Il Comitato promotore propone tre referendum abrogativi e due proposte di legge in merito «ai costi impropri ed agli sprechi della politica in Abruzzo»

1- Referendum sulla determinazione delle indennità e relativi titoli a favore dei Consiglieri Regionali e compensi per cariche aggiuntive e Assessori non Consiglieri, assegno vitalizio per i consiglieri cessati dal mandato e sui Contributi finanziari per l'organizzazione ed il funzionamento e l'assegnazione di personale ai gruppi consiliari;

2- Referendum sulla organizzazione, adesione e partecipazione a convegni, congressi ed altre manifestazioni deliberati dall'Ufficio di Presidenza, sul conferimento degli incarichi di consulenza da parte del Consiglio Regionale e della Giunta Regionale e nomine di competenza della Regione, conferimento degli incarichi e gestione dei Fondi di rappresentanza del Presidente della Giunta Regionale e del Presidente del Consiglio Regionale;

3- Referendum per lo scioglimento dei Consigli di Amministrazione e degli Organi di vertice degli Enti strumentali, Consorzi, Aziende e Società partecipate della Regione e decadenza delle nomine di competenza degli organi di direzione politica della Regione Abruzzo”.

4- Proposta di Legge di iniziativa popolare Omnibus per la riduzione di una serie innumerevole di costi impropri e di sprechi clientelari della politica regionale;

5- Proposta di Legge di iniziativa popolare per lo scioglimento delle ATER (ex-IACP) e per l'accesso alla proprietà della prima casa attraverso il ripristino del riscatto graduale e sociale a favore degli assegnatari di alloggi ex-GESCAL ed ex-IACP.

«Il Comitato» spiega Rapagnà, «è aperto alla partecipazione di tutti.
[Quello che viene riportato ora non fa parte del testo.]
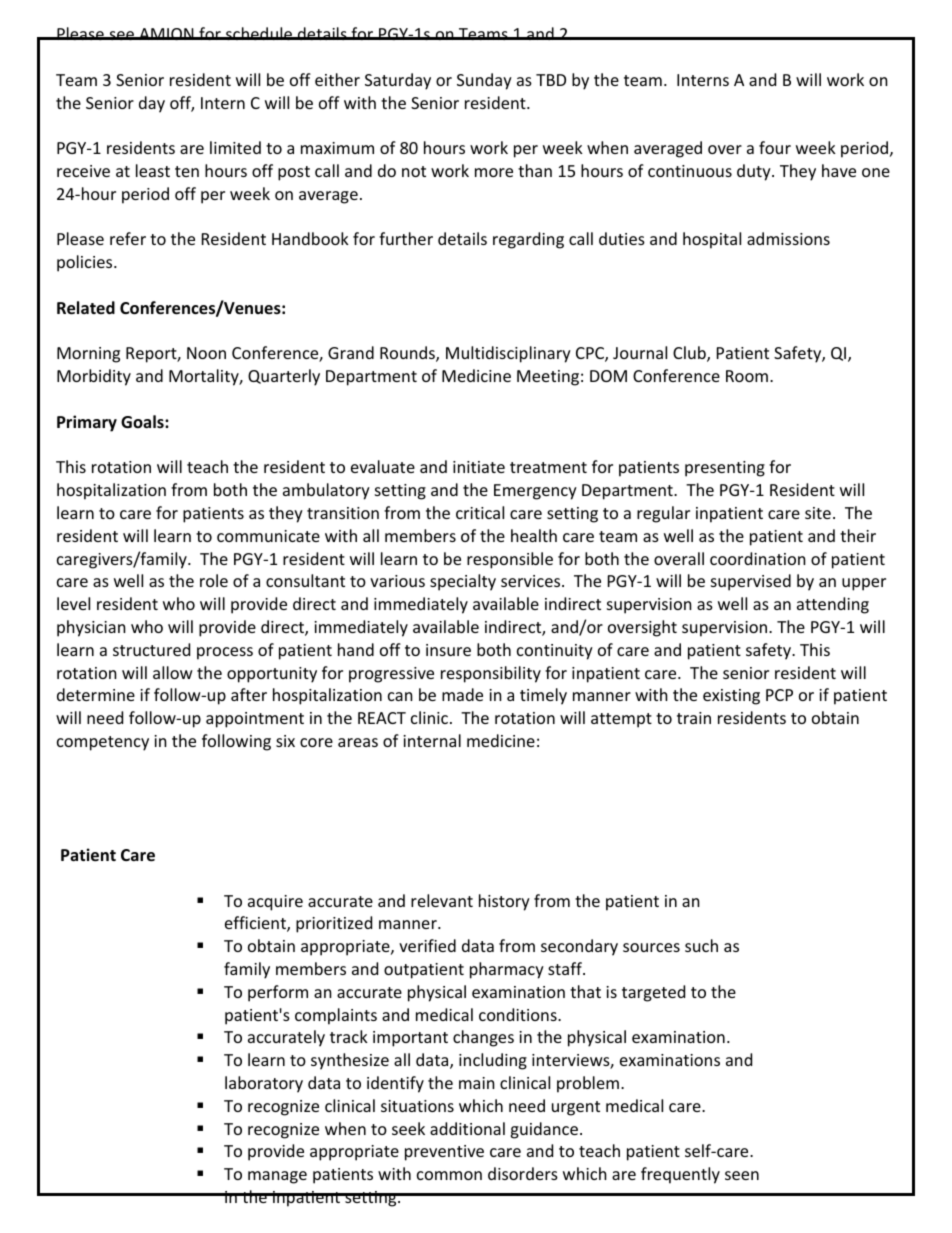 The image size is (952, 1233). I want to click on limited, so click(235, 147).
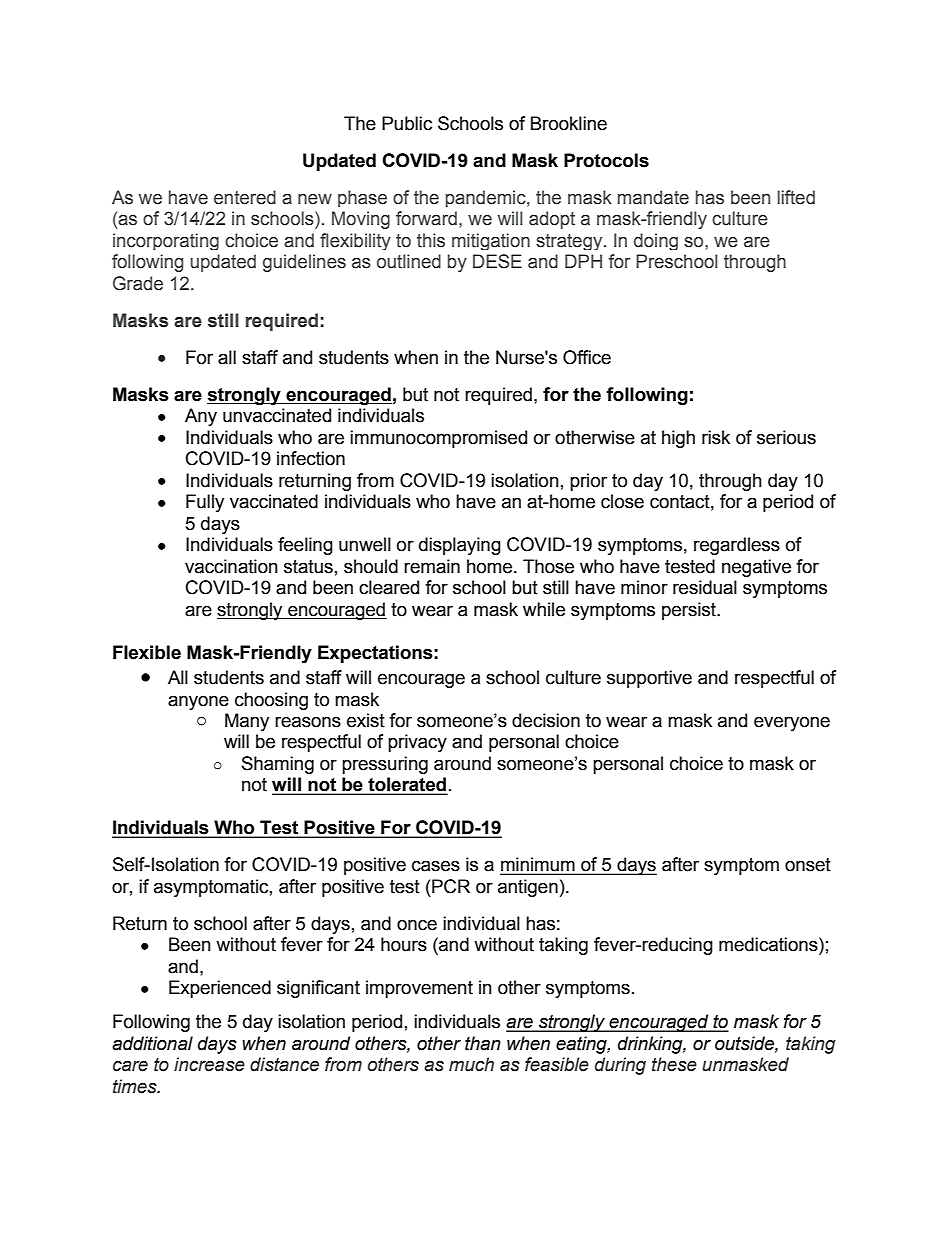 Image resolution: width=952 pixels, height=1233 pixels. What do you see at coordinates (705, 587) in the image?
I see `residual` at bounding box center [705, 587].
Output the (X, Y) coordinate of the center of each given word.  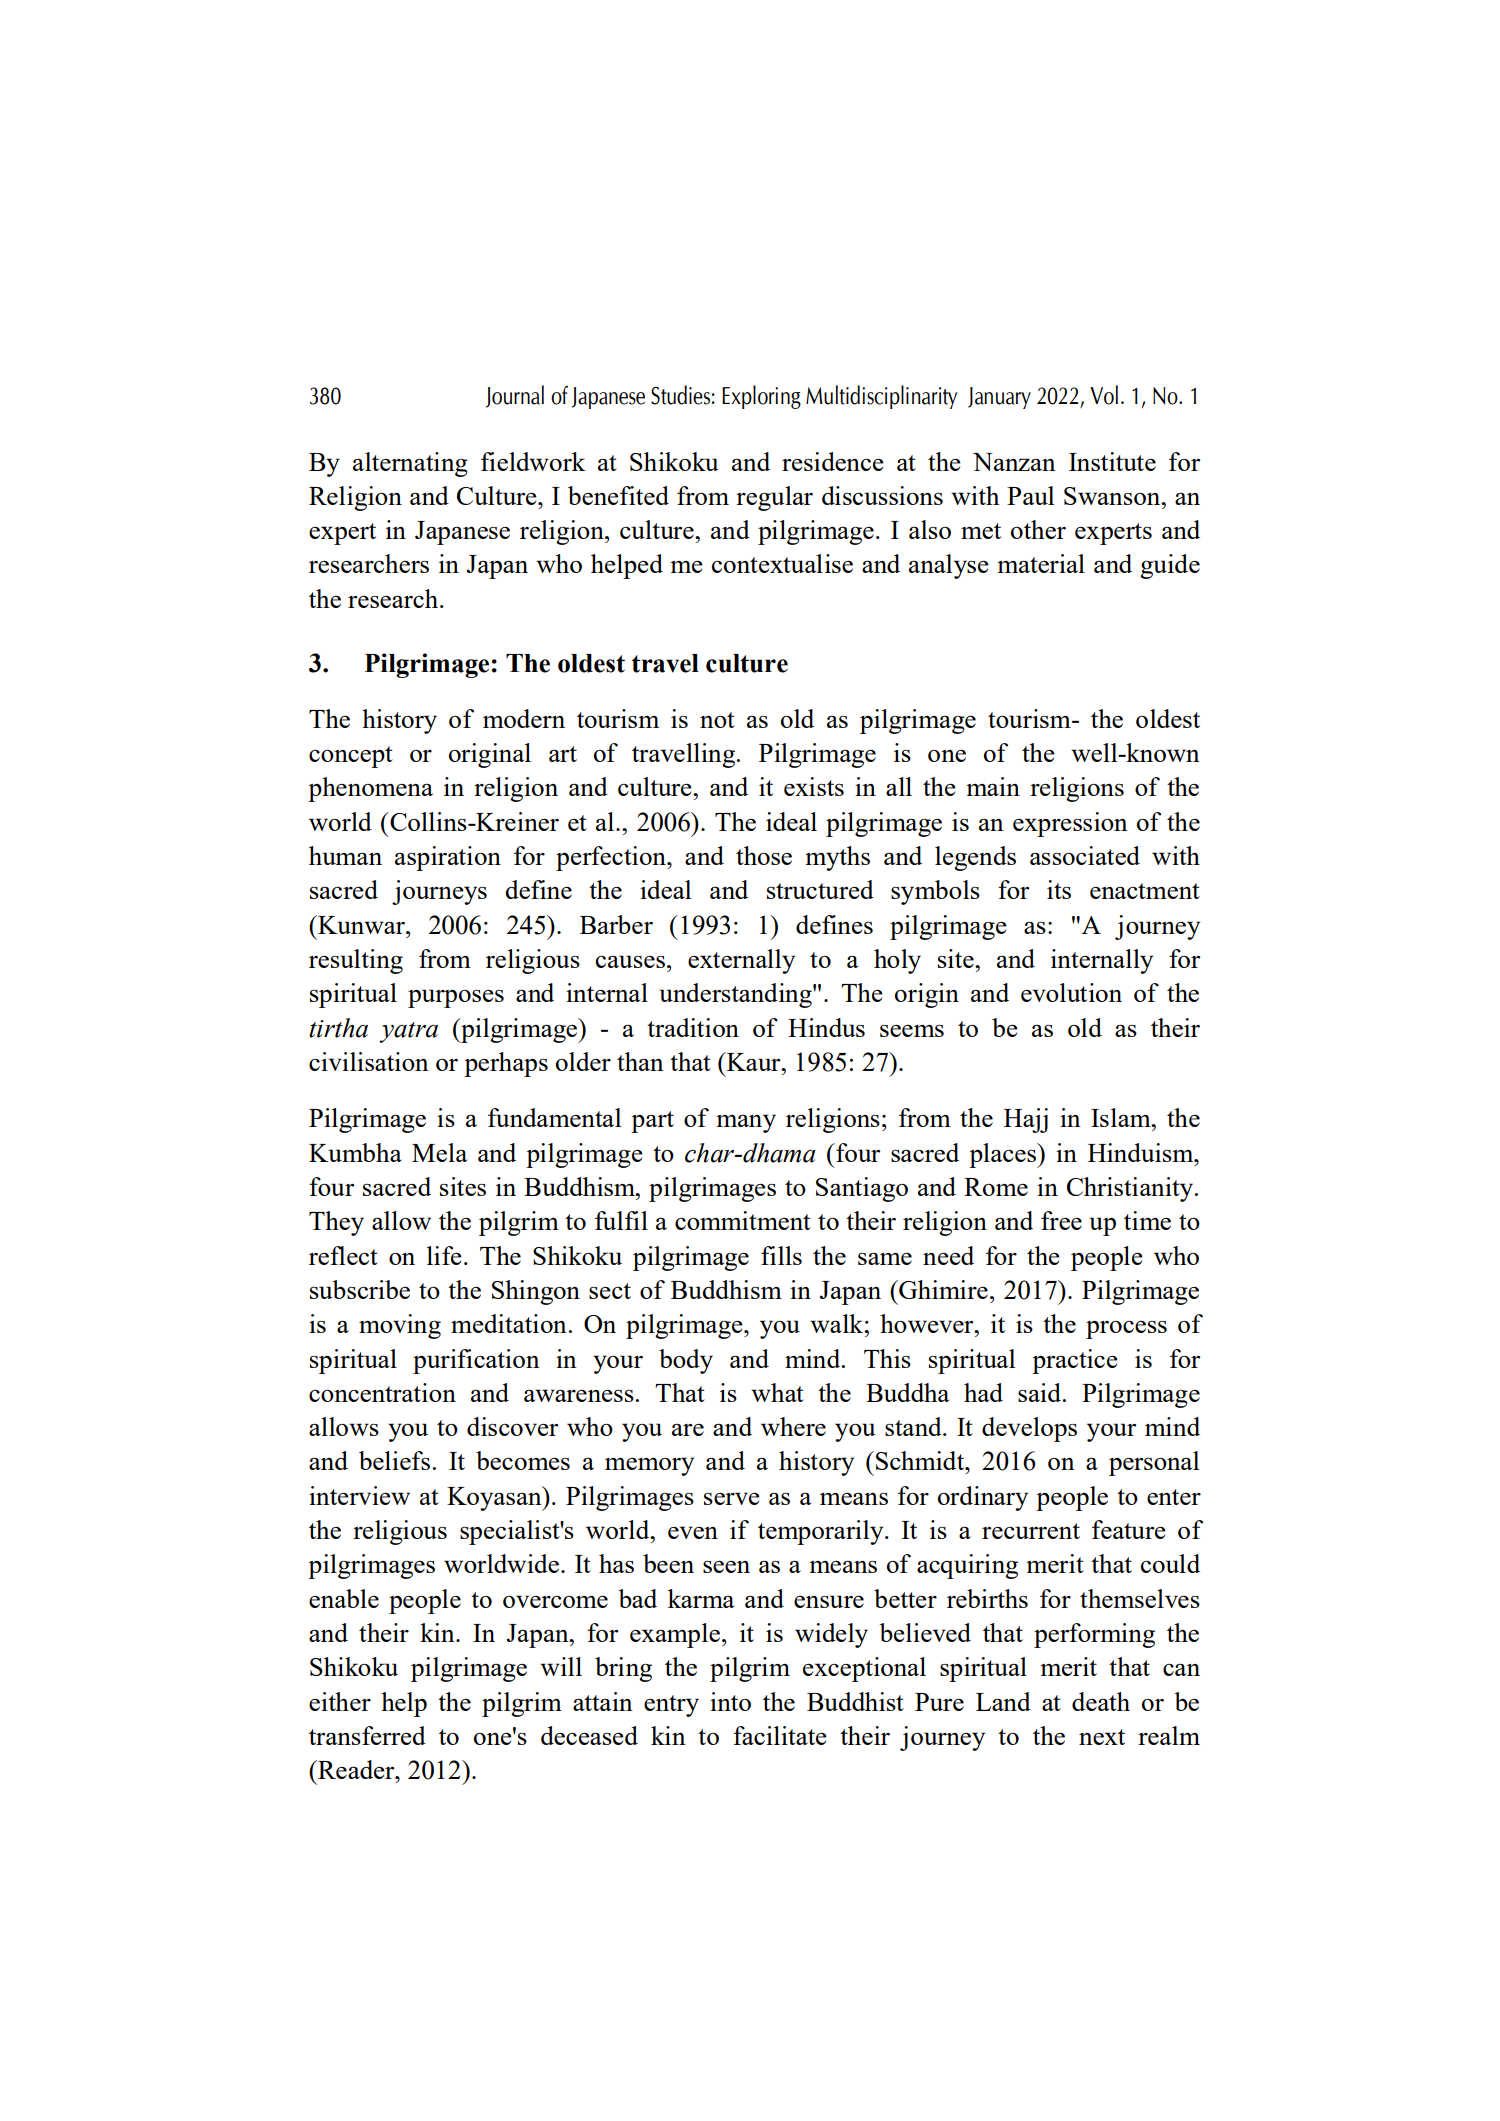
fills (781, 1255)
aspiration (448, 858)
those (764, 855)
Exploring (761, 397)
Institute (1112, 461)
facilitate (780, 1735)
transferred (367, 1735)
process (1126, 1330)
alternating (410, 464)
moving (400, 1326)
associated (1085, 855)
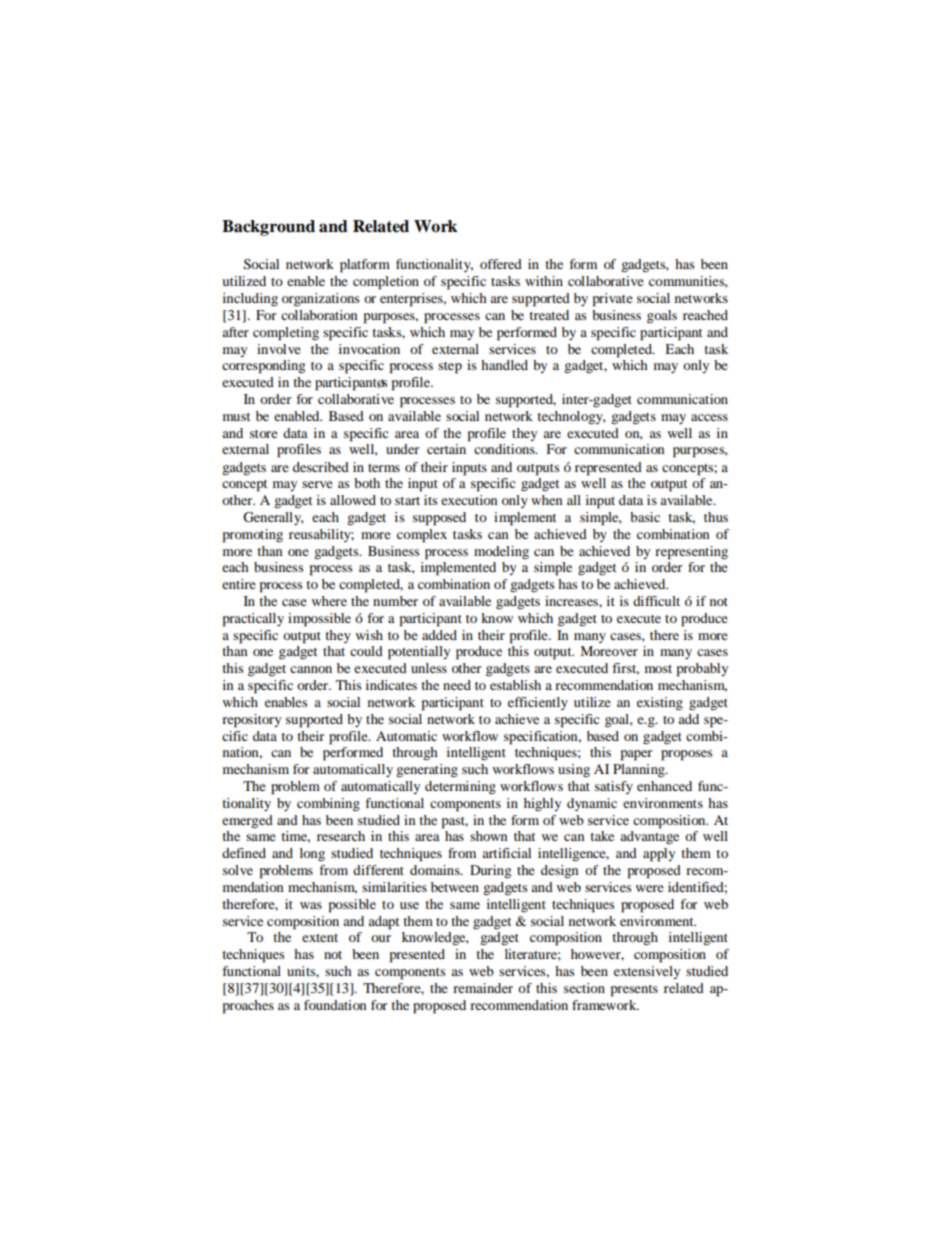 The height and width of the page is (1233, 952). What do you see at coordinates (268, 228) in the page?
I see `Background` at bounding box center [268, 228].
Chiediamo aiuto e collaborazione agli Organi di Informazione, affinché i quesiti proposti siano illustrati alla opinione pubblica della nostra Regione, dibattuti nel merito, anche alla luce della nuova Legge Regionale sui referendum, ed abbiano lo spazio, l'attenzione ed il sostegno che certamente merita una iniziativa autofinanziata che sembra poco definire molto, ma molto coraggiosa».